JAYS: NINE BUCKS IS JUST FRIGHTENING

As you were getting really, really sick of Travis Buck... it all evens out ... it all evens out.
  • One wager that should be on the sports books: Shaun Marcum will lead the majors in most quality starts with a no-decision. He's 2-for-2 after throwing one-run ball across seven innings in tonight's extra-inning loss to Oakland. The Dave Stieb comparisons are almost too apt.
  • Andy Grabia was kind enough to offer his take on the beer-fuelled mayhem at the Rogers Centre of late. It's down below.

    There's no condoning people acting like yobs. It still needs to be said that the Jays acted like first-time parents, grounding their oldest and taking away the keys. Ninety-eight per cent of the raucous atmosphere at Rogers Centre is a positive for the franchise — do they want to go back to the Interbrew SA era when it was just diehards and grandparents with kids? True, some people can be involved fans without that watered-down stuff they pass off as beer, but the place is loud. The Jays shouldn't lose sight of that.

    It's all about treating the fan base with respect. The same fans who are going to suffer from limiting alcohol sales in the 500 level are the same ones who stuck with the Jays through the Interbrew SA era and when the team was giving away tickets with an order from Pizza Pizza. Meantime, those tickets that were being sold for $2 go for $9 regularly — in other words, one less beer. That won't make much of a difference.

    It's a societal problem that's beyond a baseball franchise's ken. One point that has to be made is that you have the Rogers-owned team in a Rogers-owned stadium dealing with fan violence. Meantime, the Rogers-owned sports network gives ample and prominent play to MMA (mental midget assault), which venerates people punching each other. There's nothing self-serving there.
  • Note to Fire Joe Morgan: Please don't waste your beautiful mind on Fisking a certain Toronto baseball typist (what he puts out there isn't baseball and isn't writing; it's typing). Don't give him what he wants.

    Lashing out at a reader, calling him "sad" for having the temerity to cite some "statistical proof (that) can be generated from a website that shows Shannon Stewart capable of producing 17 more runs than (Reed) Johnson in a 162-game season," is just asking to be Fisked.

    There's no generated about it.
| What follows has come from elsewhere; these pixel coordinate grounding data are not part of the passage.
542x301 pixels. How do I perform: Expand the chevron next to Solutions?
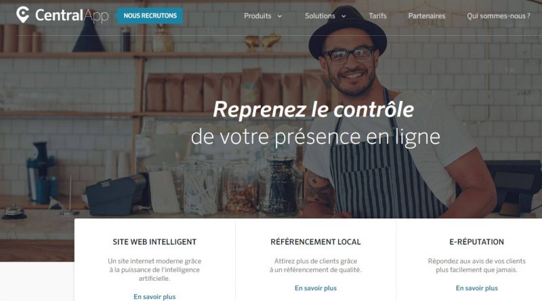click(343, 16)
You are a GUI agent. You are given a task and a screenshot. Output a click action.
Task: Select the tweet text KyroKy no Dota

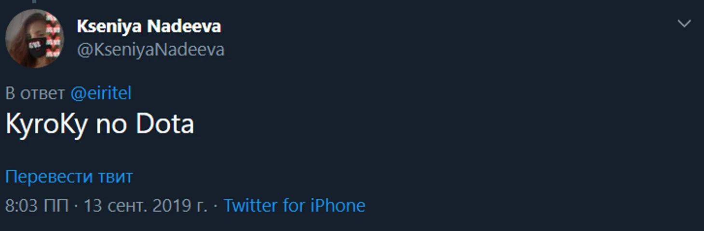coord(100,124)
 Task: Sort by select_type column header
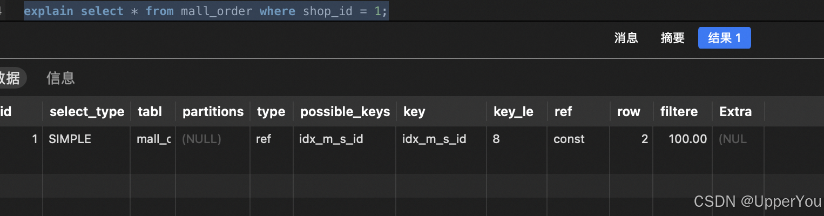coord(86,112)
That's what Stewart has actually done over the run of his and Reed Johnson's respective careers. It's like that Seinfeld when George Costanza defends giving an academic scholarship to a kid with a 2.0 grade point average by saying, "we're all well-aware as to the flaws and biases of standardized testing" and someone else fires back, "These aren't standardized tests; these are his grades."

    Painting it like that goes right to the heart of what's wrong about how baseball is covered in Toronto. Jeff Blair, Bob Elliott and Mike Wilner notwithstanding, there's no effort to disabuse people of their ignorance. The baseball lowbrows, no-brows and ignorami almost get priority, although maybe it's like that in every sports market. No one dumbed it down for me when I was a young pup learning the game. I was forced to stretch.
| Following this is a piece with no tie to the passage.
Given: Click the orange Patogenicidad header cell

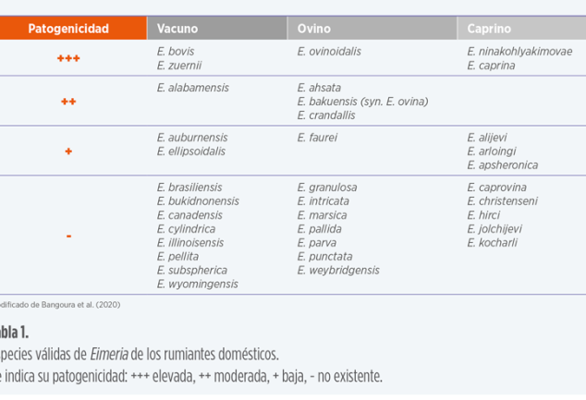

    Go right ahead, believe the Jays needed to keep Reed Johnson when they have two better hitters and two corner-outfield prospects (Adam Lind and Travis Snider) blossoming in the minors.
  • Speaking of which: Lind's rate stats after going 4-for-4 tonight for Syracuse: .448 average, .500 on-base, .759 slugging. That second-week stat line is inflated by the homer and single he had off ex-Jay Ty Taubenheim (nine hits, six runs over a 1 1/3 innings for Indianapolis), but still, wow.
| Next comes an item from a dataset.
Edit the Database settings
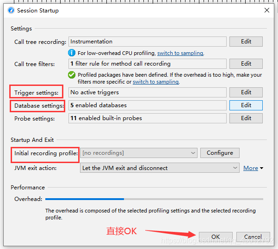Image resolution: width=278 pixels, height=249 pixels. pos(246,105)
    Ex-Lynx Kane Davis started and picked up the W, giving him at least one more than entire Lehigh Valley IronPigs team.

2 comments:

Dennis Prouse said...

Richard Griffin must have been one of those scouts whom Billy Beane fired when he took over in Oakland. His reply to the reader, in addition to being arrogant and condescending, was so laden with cliches I thought it was going to fall over. About all he left out was that Reed Johnson had "good face".

sager said...

"We're not selling jeans here."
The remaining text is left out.